Portrait d'Alexandre Bigot par Absecon 59 — Travail personnel, CC BY-SA 4.0
5 novembre 1862
- 11 avril 1927
France

Bigot, l’Alchimiste du grès émaillé

Discipline·s :
Céramique
Alexandre Bigot, est un pionnier de la céramique moderne, dont l'œuvre fusionne science et art pour réinventer l'émaillage. Sa collaboration avec des architectes renommés a marqué l'architecture Art Nouveau avec des grès uniques.

Au creux du XIXème siècle, un vent de changement balaie le monde de l’art. Le Japon, longtemps énigmatique et réticent à partager ses trésors, s’éveille à l’Occident. Ce parfum artistique d’Extrême-Orient infuse progressivement l’art du vieux continent, stimulant un renouveau créatif, particulièrement chez les céramistes et les sculpteurs, avec un retour notable à la sensation et à la nature.

Parmi ces artistes en quête d’authenticité, un nom ressort : Alexandre Bigot. Néanmoins, rien dans les premières années de cet homme ne semblait annoncer l’éclat de son futur.

Né dans une famille de vignerons à Mer (Loir et Cher) en 1862, Bigot se distingue rapidement par son esprit brillant, comme en témoigne son parcours académique. Diplômé en sciences physiques et en chimie organique, il a travaillé aux côtés du célèbre chimiste minéralogiste Charles Friedel. Pourtant, lors de l’exposition universelle de 1889 à Paris, sa rencontre avec la céramique va bouleverser sa vie. Subjugué par cet art, Bigot décide d’abandonner sa carrière universitaire et s’engage sur une voie artistique. 

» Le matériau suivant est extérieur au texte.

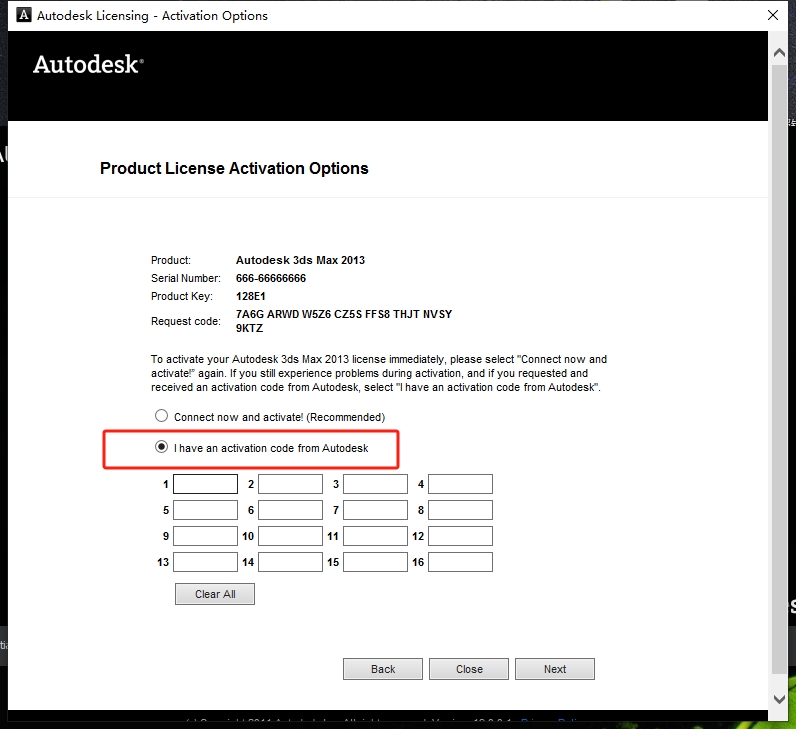This screenshot has height=729, width=796.
Task: Proceed by clicking the Next button
Action: pyautogui.click(x=555, y=669)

La chimie au service de l’art : Des émaux aux couleurs infinies

Utilisant sa formation en chimie organique et sa connaissance en minéralogie, Bigot entreprend des études approfondies sur l’émaillage. Il expérimente une quantité innombrable d’émaux, en variant les éléments de base et les acides, et décrit les phénomènes qui affectent l’aspect des émaux après fusion à haute température. Les résultats de ses recherches attire l’attention des maîtres céramistes de son époque, dont Eugène Carriès et Ernest Chaplet notamment.

L’art en action : collaborations fructueuses

Fort de ses découvertes, Bigot se tourne vers la mise en pratique de ses expériences. Il ouvre son premier atelier dans sa ville natale, et commence à créer des objets d’art. 

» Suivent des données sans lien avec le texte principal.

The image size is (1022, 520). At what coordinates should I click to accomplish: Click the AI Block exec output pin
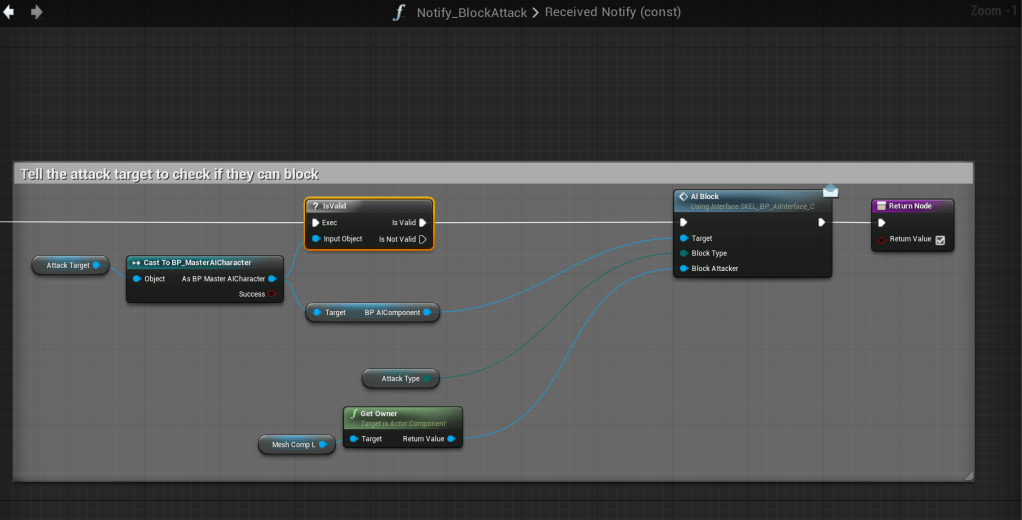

De nouvelles collaborations voient le jour à partir de 1895. Bigot travaille aux côtés de sculpteurs reconnus tels que René de Saint-Marceaux, Jean Antoine Injalbert, et surtout Pierre Roche. En 1896, il expose vingt-deux grès émaillés dans le magasin L’Art nouveau de Siegfried Bing, et l’année suivante, la petite fabrique de Mer devient l’usine de la Société Bigot & Cie, spécialisée en grès flammés. Ils sont destinés à la création d’objets d’art et de pièces architecturales.

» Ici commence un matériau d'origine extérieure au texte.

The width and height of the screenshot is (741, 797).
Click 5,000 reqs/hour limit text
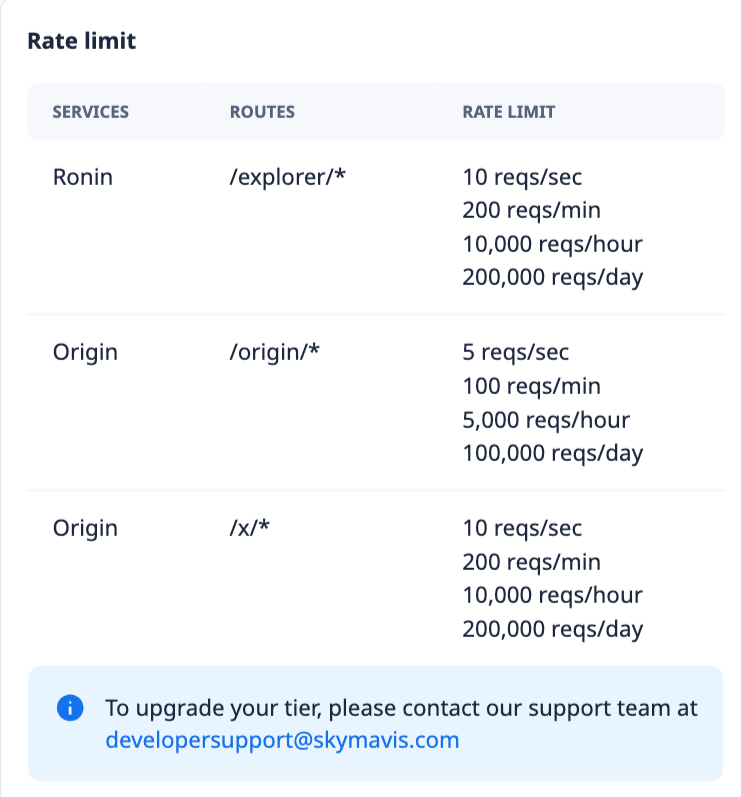546,420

Membre de l’union syndicale des architectes, Bigot collabore avec les plus grands bâtisseurs de son temps, comme Hector Guimard, Jules Lavirotte, Anatole de Baudot ou Auguste Perret, qui dessinent pour lui des modèles de frises, balustrades, cheminées, et bien plus.

14 rue d'Abbeville, façade de l'immeuble Art Nouveau d'Alexandre et Edouard Autant, en grès flammé d'Alexandre Bigot
4 rue d’Abbeville, immeuble Art Nouveau d’Alexandre et Edouard Autant avec une façade en grès flammé d’Alexandre Bigot

Les réalisations de Bigot en matière de grès architectural, de Paris à la province, s’échelonnent sur une quinzaine d’années. Elles concernent différents domaines de l’architecture civile et religieuse : immeubles et hôtels particuliers (Castel Béranger, immeuble Lavirotte, villa Majorelle..)  théâtres (Les 7 Collines de Tulles), établissements commerciaux (Céramic Hôtel, La Samaritaine), églises (Saint-Jean-de-Montmartre)…

En 1900, il reçoit de nombreux prix pour ses réalisations dans le cadre de l’exposition universelle de Paris. Il abandonne la direction de Bigot & Cie au sculpteur et céramiste Camille Alaphilippe pour devenir conseiller technique de l’industrie céramique à partir de 1914.